From the line below containing "Image resolution: width=1568" to the final line, print each line exactly as written. No pictures belong in the copy.

Records shown START

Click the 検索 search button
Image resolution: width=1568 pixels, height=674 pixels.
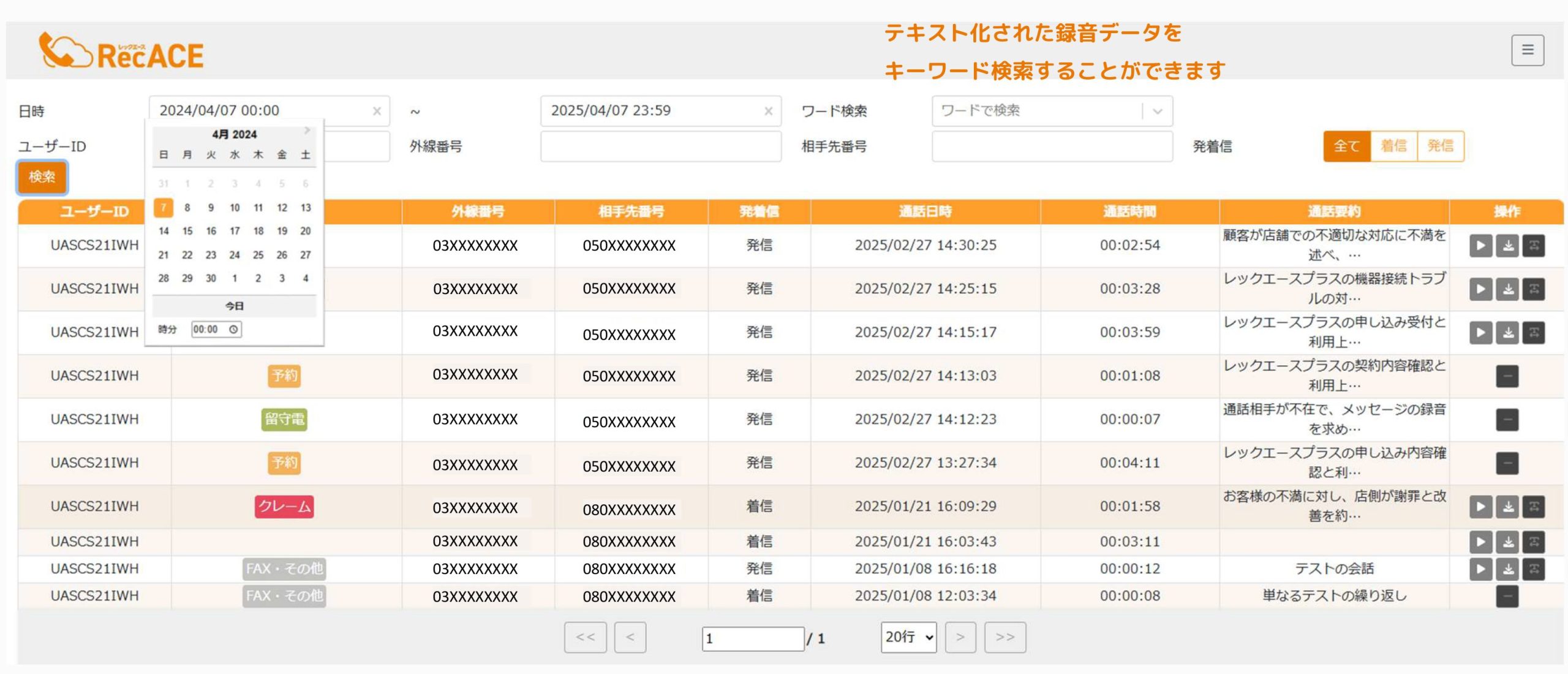[x=41, y=178]
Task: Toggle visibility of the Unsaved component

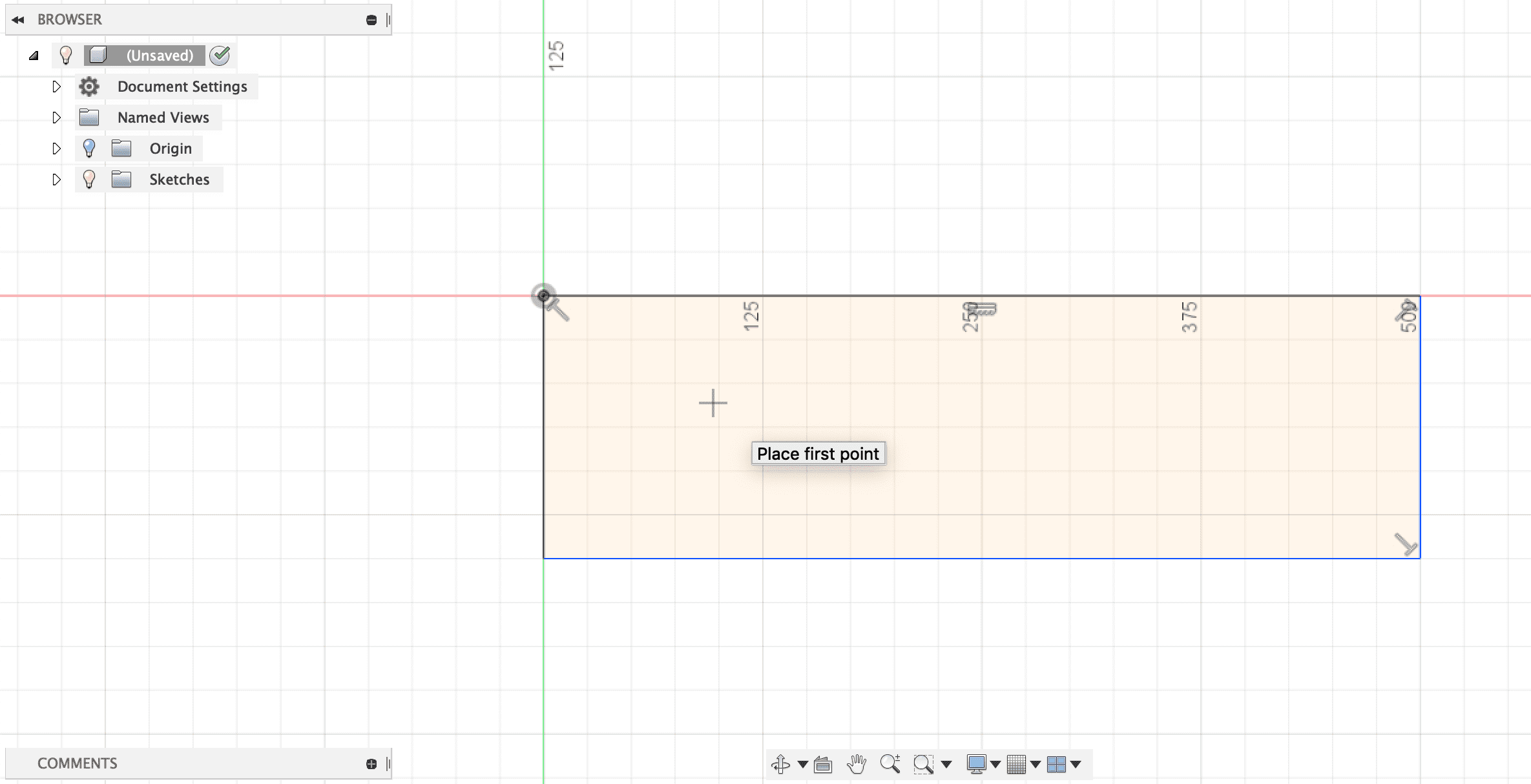Action: coord(66,56)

Records shown END

Task result:
Image resolution: width=1568 pixels, height=674 pixels.
[x=41, y=178]
Task: Toggle visibility of the Unsaved component

Action: coord(66,56)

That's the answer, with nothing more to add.